Il ne s’agit pas d’un médecin désigné pour effectuer une contre expertise mais d’un médecin chargé d’assurer le respect du secret médical en communiquant à l’employeur un avis sans lui divulguer les éléments médicaux du dossier. Ce dispositif permet de respecter ainsi le principe du contradictoire tout en préservant le secret médical.

Substitution de l’avis par la décision prud’homale

Aujourd’hui, la décision de référé prise dans le cadre d’une contestation de l’avis d’aptitude ou d’inaptitude ou d’une autre mesure du médecin du travail, se substitue aux seuls éléments de nature médicale justifiant cet avis ou cette mesure. Cette solution posait des problèmes pratiques car elle maintenait l’avis ou la mesure initiale prise par le médecin du travail pour les éléments « non médicaux ». Dans la nouvelle procédure, la décision du conseil de prud’hommes se substituera entièrement aux avis, propositions, conclusions écrites ou indications du médecin du travail.

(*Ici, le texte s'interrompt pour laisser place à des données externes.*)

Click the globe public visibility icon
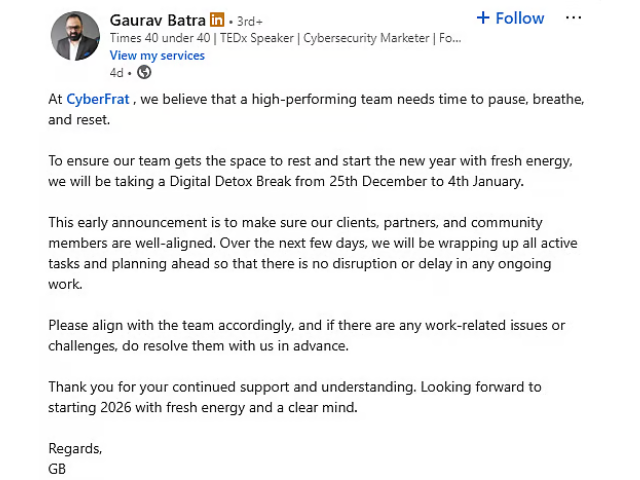This screenshot has width=640, height=480. (x=144, y=72)

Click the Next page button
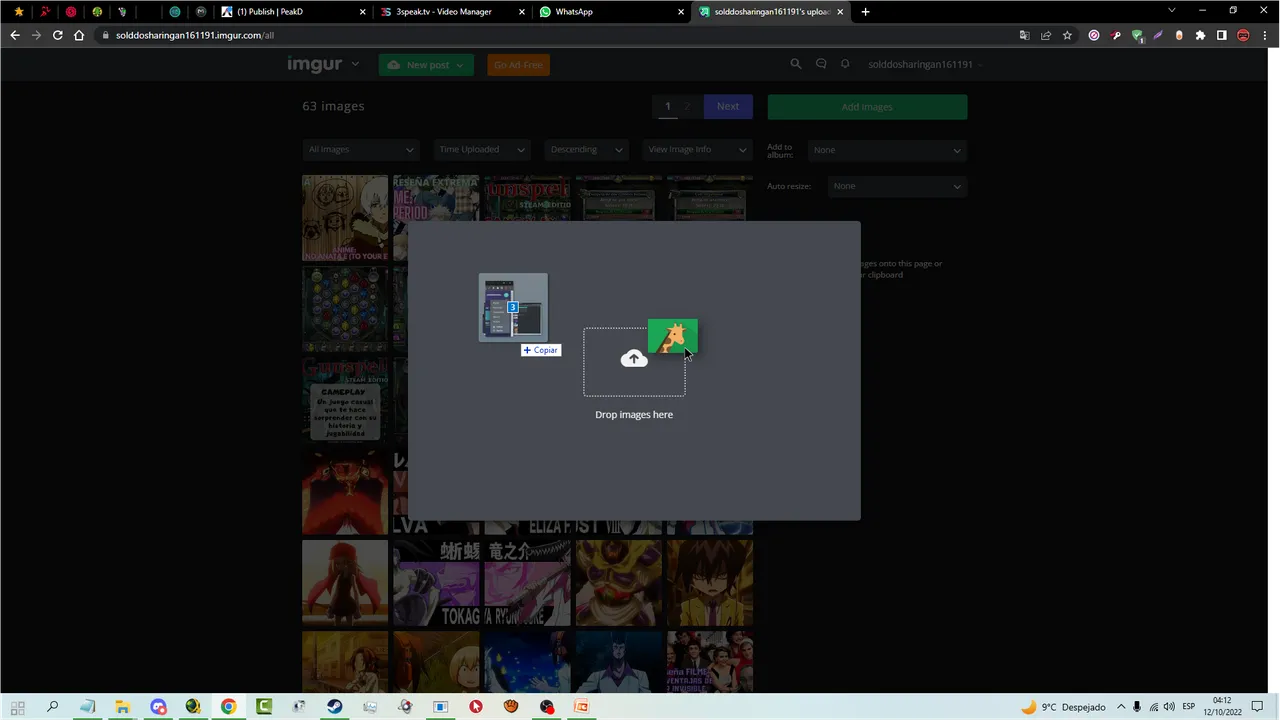pyautogui.click(x=728, y=107)
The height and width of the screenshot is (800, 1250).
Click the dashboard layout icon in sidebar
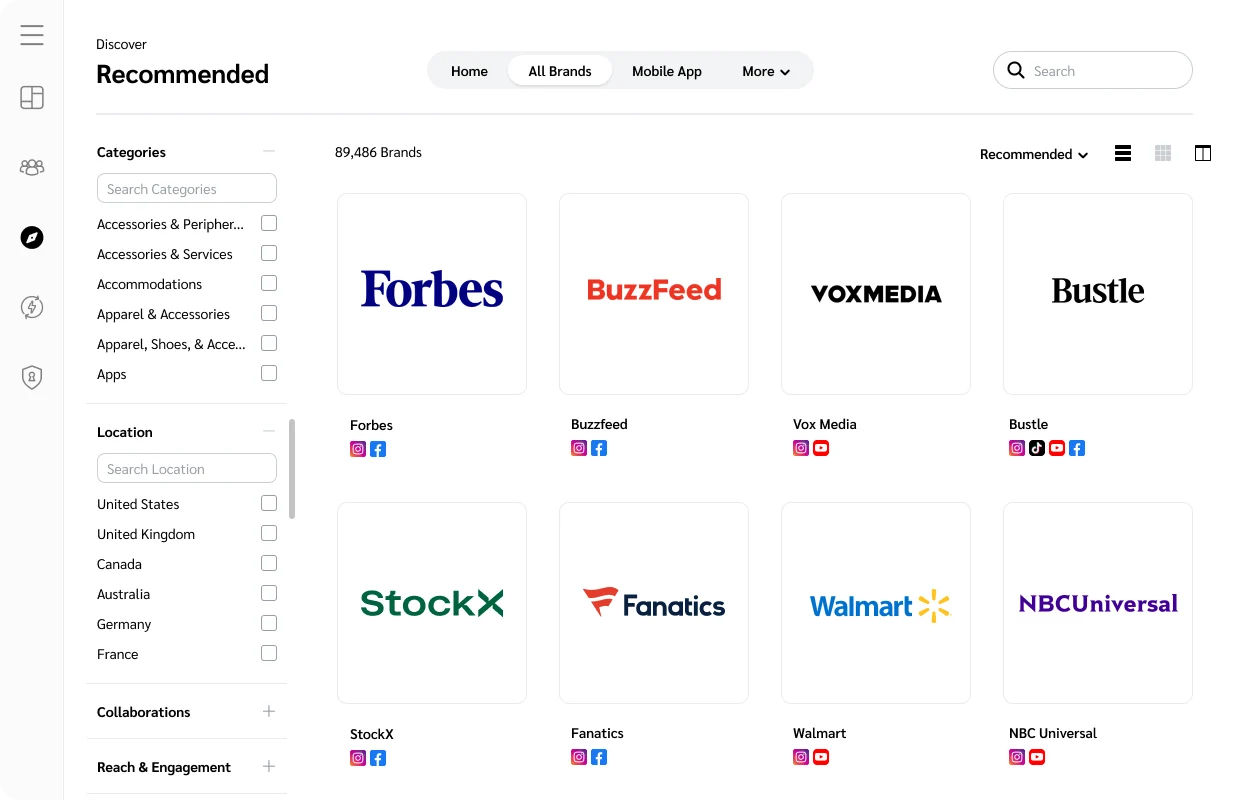pyautogui.click(x=31, y=97)
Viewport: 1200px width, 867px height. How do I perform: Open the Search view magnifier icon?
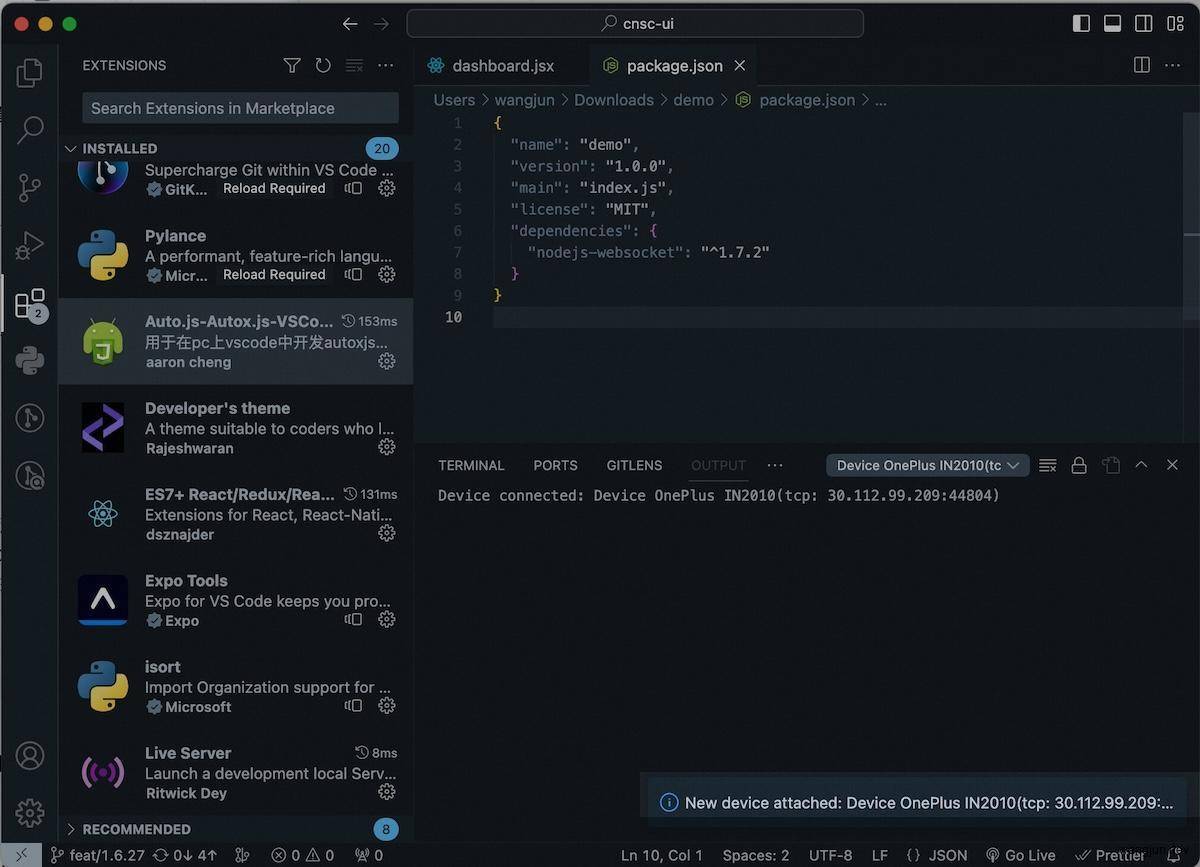(30, 129)
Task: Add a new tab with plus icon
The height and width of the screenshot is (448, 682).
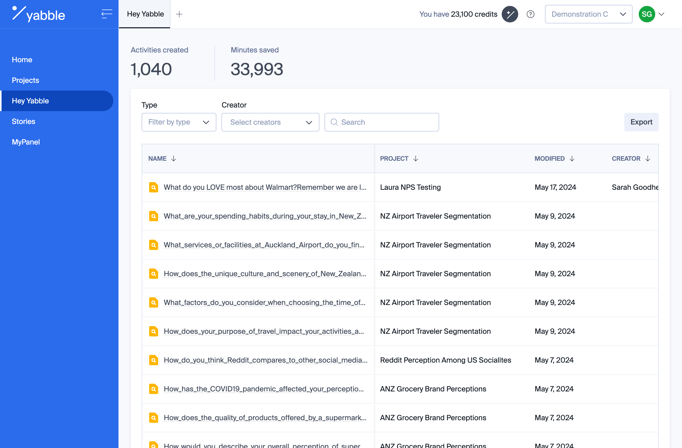Action: [180, 15]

Cette solution de substitution de l’avis d’inaptitude était celle prévue dans la procédure applicable avant la réforme de la loi Travail du 8 août 2016 lorsque c’était l’inspecteur du travail qui était compétent. On peut donc penser que la jurisprudence sur les effets de cette substitution rendue sous l’empire de la législation antérieure à la loi du 8 août 2016 est transposable, notamment le fait qu’en l’absence de contestation dans les 15 jours, l’avis d’inaptitude initial ne puisse plus être contesté et s’impose aux juges et aux parties (arrêt du 21 septembre 2017).

Prise en charge des frais d’instruction et d’honoraires

Dans la procédure de contestation actuelle, la formation des référés peut décider de ne pas mettre les frais d’expertise à la charge de la partie perdante, dès lors que l’action en justice n’est pas dilatoire ou abusive. L’ordonnance du 22 septembre modifie cette procédure. A compter du 1er janvier 2018, le principe posé est que les honoraires et frais liés à la mesure d’instruction sont mis à la charge de la partie perdante, sauf si le conseil de prud’hommes, par décision motivée, n’en met la totalité ou une fraction à la charge de l’autre partie.

Cette modification pourrait en pratique faire peser sur le salarié perdant l’ensemble des frais de procédure, notamment ceux liés à la mission du médecin expert mandaté par l’employeur. C’est pourquoi le projet de loi de ratification des ordonnances (adopté en première lecture par l’Assemblée nationale le 28 novembre) prévoit un retour à la rédaction antérieure du texte.

Les sommes dues au médecin-inspecteur doivent être provisionnées et consignées à la Caisse des dépôts et consignations. Elles seront libérées sur présentation de l’autorisation du président de la formation de référé.